Beim Shooting der Woche wartet ein weiterer Beruf, den es für Frauen scheinbar nur in der Sexy-Variante gibt: die Zirkusdirektorin. Und weil Sexy-Sein allein sowieso jede Woche am Programm steht, heißt es diesmal, Sexy-Sein mit Schuppenkriechtier auf dem Kopf. So wirklich aus der Reserve lockt das aber keine, bis auf Drama-Queen Simi. Sind Schlangen im Model-Biz – ob in menschlicher oder tierischer Ausprägung – gar zu alltäglich. Um etwaig spontan aufkommende Ängste zu besänftigen, weist Heidi trotzdem darauf hin, dass der Schlangentrainer beim Fotoshoot immer an ihrer Seite sein wird. Nur so sei garantiert, dass den Schlangen auch wirklich nichts passieren kann. Puh! Das war bestimmt auch die größte Sorge der Mädchen. Simi, die nicht ausreichend beruhigt von dieser Info zu sein scheint, gesteht Heidi und dem Fotografen ihre Phobie – die sich wohlgemerkt nicht darauf bezieht, die Schlange verletzen zu können. Heidi weiß der Armen zu helfen. Und hängt ihr kurzerhand ALLE Schlangen um, die sie finden kann. Und wieder einmal möchte ich festhalten: Selbst wenn ich nur noch mit dem kleinen Finger an einer Klippe hänge, und unter mir, wie in „Herr der Ringe“, das Magma bedrohlich vor sich hinbrodelt, und Gollum nur darauf wartet, mir auch noch den letzten, lebensrettenden Finger abzubeißen, auch dann bete ich zu Gott, dass Heidi nicht vorbeikommt, um mir zu helfen. Es kann nur schlimmer werden.

 

Eine Stimmung wie beim Finale auf Mallorca

 

Da üben die Mädchen tagelang und dann wartet bei der großen Talente-Show ein ausgewähltes Publikum von vierzehn gestrandeten Touristen, die kein Ticket für die Fünfzehn-Uhr-Hop-on-Hop-off-Tour über den Hollywood Boulevard ergattert haben. Julia beschließt, dass es sich für diesen Mist nicht lohnt, aus dem Bett zu steigen und meldet sich krank. Was, krank??? Simi kann das nicht auf sich sitzen lassen und wird auch krank.
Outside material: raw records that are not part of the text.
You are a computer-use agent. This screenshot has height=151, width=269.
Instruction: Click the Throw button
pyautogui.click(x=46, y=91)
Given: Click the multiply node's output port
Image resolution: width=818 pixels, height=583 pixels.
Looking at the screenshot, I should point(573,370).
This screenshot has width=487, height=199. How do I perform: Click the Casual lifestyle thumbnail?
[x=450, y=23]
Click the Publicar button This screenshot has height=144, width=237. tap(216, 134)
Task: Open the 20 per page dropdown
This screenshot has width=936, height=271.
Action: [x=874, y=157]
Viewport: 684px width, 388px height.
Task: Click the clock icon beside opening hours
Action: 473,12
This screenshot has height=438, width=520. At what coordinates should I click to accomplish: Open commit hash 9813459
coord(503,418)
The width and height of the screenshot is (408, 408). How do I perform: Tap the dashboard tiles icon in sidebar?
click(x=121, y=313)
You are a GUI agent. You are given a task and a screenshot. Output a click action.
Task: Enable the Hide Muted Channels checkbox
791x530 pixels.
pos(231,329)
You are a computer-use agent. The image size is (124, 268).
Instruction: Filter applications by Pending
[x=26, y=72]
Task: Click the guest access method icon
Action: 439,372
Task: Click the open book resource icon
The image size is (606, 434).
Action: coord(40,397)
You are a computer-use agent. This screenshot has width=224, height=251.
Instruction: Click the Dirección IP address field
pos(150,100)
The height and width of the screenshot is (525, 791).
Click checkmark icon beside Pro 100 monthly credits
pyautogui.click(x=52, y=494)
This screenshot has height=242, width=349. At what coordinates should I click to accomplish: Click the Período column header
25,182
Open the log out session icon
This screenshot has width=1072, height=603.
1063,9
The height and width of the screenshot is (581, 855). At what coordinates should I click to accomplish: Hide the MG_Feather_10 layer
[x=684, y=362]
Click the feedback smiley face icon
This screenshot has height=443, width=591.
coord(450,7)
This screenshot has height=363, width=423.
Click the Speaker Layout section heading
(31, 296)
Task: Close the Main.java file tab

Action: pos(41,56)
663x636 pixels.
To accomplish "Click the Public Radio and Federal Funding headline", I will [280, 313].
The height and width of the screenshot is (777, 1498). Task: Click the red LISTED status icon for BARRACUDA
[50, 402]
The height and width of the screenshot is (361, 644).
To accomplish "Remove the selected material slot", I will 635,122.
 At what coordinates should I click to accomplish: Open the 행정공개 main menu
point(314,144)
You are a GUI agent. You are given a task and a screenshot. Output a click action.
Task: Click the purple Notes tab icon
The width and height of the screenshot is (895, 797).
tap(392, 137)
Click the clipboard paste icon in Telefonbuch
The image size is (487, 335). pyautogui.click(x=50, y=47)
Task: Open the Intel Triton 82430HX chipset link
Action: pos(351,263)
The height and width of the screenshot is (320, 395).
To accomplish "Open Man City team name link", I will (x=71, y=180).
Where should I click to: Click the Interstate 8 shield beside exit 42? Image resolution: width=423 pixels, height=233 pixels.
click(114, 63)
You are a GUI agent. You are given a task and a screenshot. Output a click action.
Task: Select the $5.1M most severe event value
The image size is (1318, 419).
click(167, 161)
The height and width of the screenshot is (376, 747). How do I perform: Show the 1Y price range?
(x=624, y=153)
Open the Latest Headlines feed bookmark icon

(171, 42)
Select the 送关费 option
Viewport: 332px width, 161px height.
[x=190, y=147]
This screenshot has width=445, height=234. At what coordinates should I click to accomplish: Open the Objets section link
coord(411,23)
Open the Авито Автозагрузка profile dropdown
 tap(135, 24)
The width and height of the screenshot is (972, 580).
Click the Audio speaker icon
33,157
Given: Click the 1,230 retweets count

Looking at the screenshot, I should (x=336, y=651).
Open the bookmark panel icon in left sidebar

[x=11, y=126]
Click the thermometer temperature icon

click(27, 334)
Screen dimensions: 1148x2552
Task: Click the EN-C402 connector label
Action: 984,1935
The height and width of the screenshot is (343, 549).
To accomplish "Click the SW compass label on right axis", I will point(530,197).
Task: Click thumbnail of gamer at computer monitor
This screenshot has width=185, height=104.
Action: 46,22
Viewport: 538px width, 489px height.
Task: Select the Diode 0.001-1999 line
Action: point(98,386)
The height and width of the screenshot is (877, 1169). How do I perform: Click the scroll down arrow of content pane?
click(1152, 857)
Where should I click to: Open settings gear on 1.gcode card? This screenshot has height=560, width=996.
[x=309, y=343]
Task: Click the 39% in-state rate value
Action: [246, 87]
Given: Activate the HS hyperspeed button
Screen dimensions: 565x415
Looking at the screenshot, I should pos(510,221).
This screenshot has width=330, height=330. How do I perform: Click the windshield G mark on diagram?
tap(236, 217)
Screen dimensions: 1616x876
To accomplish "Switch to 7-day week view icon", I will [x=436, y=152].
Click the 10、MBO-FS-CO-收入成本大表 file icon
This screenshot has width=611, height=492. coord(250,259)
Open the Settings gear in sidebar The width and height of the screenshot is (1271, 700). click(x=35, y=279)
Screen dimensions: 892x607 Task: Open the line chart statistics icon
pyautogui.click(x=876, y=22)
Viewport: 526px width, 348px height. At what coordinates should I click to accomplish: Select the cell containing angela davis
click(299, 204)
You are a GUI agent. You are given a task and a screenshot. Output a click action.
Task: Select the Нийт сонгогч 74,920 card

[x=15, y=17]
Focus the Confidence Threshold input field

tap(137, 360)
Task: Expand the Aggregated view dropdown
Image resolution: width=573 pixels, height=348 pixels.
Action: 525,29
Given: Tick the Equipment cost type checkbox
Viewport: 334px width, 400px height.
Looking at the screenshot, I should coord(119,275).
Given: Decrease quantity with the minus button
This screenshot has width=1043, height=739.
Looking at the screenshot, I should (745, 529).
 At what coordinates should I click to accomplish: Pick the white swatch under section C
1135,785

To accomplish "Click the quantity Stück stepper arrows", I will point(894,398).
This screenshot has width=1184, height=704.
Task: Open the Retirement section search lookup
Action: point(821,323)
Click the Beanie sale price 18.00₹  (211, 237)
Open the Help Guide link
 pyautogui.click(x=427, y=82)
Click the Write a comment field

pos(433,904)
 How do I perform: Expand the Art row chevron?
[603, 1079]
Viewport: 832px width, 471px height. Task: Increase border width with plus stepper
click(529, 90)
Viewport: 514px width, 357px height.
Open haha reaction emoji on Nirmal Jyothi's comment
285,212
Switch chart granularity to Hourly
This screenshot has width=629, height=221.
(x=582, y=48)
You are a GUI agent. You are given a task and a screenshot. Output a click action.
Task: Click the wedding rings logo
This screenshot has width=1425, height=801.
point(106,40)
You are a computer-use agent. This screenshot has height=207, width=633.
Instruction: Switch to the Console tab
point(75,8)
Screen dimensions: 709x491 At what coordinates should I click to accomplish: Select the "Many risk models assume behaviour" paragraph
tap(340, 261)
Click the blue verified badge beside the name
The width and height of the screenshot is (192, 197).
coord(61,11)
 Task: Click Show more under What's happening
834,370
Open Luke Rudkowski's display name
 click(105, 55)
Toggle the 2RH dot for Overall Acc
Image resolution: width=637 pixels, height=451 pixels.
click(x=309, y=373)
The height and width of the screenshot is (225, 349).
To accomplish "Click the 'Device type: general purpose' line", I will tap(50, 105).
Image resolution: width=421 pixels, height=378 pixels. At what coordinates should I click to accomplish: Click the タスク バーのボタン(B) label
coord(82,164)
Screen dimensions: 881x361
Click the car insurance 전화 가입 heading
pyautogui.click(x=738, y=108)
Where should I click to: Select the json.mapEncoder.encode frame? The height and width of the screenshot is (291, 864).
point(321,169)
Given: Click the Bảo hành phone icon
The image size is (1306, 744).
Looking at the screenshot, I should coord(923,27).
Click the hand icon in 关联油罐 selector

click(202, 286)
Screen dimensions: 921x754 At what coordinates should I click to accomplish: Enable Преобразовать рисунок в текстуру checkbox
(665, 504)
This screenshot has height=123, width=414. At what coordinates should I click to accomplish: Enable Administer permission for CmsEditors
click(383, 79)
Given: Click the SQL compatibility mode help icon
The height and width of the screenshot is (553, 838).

So krank, dass das Fieberthermometer knappe einhundert Grad misst!!! Natürlich nur in Fahrenheit, aber trotzdem ausreichend dramatisch, dass es Simi bei der Entscheidung auch noch von der Stiege rücklings runterknallt. Und wieder ist Heidi zur Stelle, die dem Mädel mit einem guten Sicherheitsabstand von acht Metern mental zur Seite steht und heroisch den Kameraassistenten losschickt, um Simone aufzuhelfen. Reicht es eine Klage wegen Körperverletzung am Hals zu haben. Wird schon nichts passiert sein. Ein Indianer kennt keinen Schmerz und ein angehendes Topmodel schon gar nicht.

 

Für Justine, die zwar in der Entertainment-Edition voll in ihrem Element war, und anders als alle anderen wirklich ins Finale will, für die reicht es dann aber nicht. Und das obwohl mich ihre „Chandelier“-Tanzperformance in die guten, alten Zeiten des Volksschul-Bodenturnens zurückversetzte, als ich unbeholfen der Meinung war, ein besonders schönes Rad schlagen zu können, ohne meine Beine mehr als vier Zentimeter vom Boden abheben zu müssen.

„Ich glaube, dass du modeln wirst“, gibt Heidi Justine noch aufmunternd auf den Weg. Zur Not für ein Anästhetikum.